- Work to do -
[1] In the discussion about giving someone space, print the passage from "I leave him" up to and including "ok with it.".
[2] Render this sentence from the discussion about giving someone space into Spanish: "If he needs space enough to ask for it, then it's important for me to respect his boundaries."

# Source text start

I was thinking of sending a text in the morning. Something like, "no need to respond to this, just wanted to let you know I'm thinking of you and sending hugs." Because I know he struggles to ask for help, but at the same time don't want to pressure him to talk when he's feeling like this. Is this a good idea, or do sufferers genuinely need ZERO communication when isolating?

Gahh. Any input massively appreciated :)
 
I leave him alone if he requests space. If he needs space enough to ask for it, then it's important for me to respect his boundaries.

I consider it a loving act. It's something I can do to help him... To understand his need for space and be ok with it.
 
Curious but how do you respect their space while respecting your health and sanity? More often than not you will end up being burned.
 
Because my health and sanity is not dependent on other people. If somebody asks me to leave them alone, I am OK enough with myself to leave them be.

That "needing" people thing is a fairy tale. It sounds romantic, but if somebody obsessively needs somebody else to function it is not healthy, it is codependent.

# Source text end
# Data block start

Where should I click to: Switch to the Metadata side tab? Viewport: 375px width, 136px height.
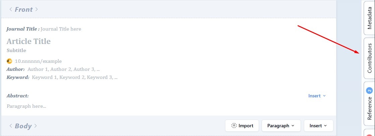[369, 18]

# Data block end

- Worked answers -
[1]
I leave him alone if he requests space. If he needs space enough to ask for it, then it's important for me to respect his boundaries.

I consider it a loving act. It's something I can do to help him... To understand his need for space and be ok with it.

[2] Si necesita espacio hasta el punto de pedirlo, entonces es importante para mí respetar sus límites.